*Activity*
The word "will" marks the lines to keep; find each one in the data and copy it.

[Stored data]

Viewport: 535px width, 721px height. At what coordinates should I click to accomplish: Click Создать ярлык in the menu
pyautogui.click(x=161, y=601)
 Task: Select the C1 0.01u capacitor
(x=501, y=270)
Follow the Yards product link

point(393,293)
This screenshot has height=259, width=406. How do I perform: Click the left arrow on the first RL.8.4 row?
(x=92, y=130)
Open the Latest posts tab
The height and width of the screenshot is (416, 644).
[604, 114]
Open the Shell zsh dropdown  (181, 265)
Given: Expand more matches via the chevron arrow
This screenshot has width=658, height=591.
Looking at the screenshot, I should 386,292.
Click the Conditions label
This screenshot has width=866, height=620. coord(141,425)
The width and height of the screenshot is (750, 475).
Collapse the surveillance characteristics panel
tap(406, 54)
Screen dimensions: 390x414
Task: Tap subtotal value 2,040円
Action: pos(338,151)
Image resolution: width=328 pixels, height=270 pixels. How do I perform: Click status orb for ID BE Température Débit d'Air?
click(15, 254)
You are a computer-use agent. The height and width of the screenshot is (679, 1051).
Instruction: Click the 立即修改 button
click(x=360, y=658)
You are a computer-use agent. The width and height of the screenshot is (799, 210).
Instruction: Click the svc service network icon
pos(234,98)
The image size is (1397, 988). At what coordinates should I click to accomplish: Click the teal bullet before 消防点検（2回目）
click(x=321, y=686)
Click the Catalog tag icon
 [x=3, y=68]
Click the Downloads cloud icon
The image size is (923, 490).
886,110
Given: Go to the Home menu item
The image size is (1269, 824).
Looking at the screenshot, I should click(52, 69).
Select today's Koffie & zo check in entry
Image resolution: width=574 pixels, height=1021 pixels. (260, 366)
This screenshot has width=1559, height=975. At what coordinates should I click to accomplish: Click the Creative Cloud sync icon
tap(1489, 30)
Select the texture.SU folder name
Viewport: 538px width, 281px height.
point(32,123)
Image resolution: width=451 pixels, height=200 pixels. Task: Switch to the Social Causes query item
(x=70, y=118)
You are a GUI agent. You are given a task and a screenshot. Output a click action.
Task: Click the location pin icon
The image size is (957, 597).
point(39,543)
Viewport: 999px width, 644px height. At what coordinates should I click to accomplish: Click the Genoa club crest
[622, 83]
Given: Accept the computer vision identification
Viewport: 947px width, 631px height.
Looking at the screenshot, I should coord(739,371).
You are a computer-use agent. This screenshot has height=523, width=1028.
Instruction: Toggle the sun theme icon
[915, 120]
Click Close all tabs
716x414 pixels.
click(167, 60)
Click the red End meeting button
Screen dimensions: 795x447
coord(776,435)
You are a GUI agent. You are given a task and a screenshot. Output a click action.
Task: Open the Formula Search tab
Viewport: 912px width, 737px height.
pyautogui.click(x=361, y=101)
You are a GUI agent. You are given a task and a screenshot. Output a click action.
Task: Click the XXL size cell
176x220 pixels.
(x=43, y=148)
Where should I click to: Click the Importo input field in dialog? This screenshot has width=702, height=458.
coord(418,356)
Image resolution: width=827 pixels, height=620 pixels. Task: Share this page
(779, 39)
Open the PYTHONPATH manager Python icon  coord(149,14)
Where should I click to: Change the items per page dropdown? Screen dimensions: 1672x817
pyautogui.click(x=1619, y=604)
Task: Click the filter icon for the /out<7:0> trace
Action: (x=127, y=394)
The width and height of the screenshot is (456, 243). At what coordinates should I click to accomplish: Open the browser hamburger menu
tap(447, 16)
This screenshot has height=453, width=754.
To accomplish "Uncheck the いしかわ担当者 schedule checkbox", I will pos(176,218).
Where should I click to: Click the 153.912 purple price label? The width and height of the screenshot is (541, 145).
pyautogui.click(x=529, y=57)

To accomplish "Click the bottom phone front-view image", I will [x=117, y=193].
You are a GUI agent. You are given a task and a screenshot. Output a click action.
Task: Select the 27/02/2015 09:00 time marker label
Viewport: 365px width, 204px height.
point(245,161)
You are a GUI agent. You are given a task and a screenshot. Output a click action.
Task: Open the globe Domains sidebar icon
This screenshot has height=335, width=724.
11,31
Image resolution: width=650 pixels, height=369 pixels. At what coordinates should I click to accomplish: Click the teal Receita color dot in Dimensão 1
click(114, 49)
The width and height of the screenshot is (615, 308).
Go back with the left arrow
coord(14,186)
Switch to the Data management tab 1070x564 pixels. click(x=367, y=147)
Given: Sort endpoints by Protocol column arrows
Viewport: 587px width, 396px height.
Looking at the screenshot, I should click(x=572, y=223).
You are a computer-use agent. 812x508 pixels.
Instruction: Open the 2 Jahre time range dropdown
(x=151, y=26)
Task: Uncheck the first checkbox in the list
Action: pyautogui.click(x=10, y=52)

*Result for this exercise*
To accomplish "Uncheck the いしかわ担当者 schedule checkbox", I will pos(176,218).
To accomplish "Click the bottom phone front-view image", I will [x=117, y=193].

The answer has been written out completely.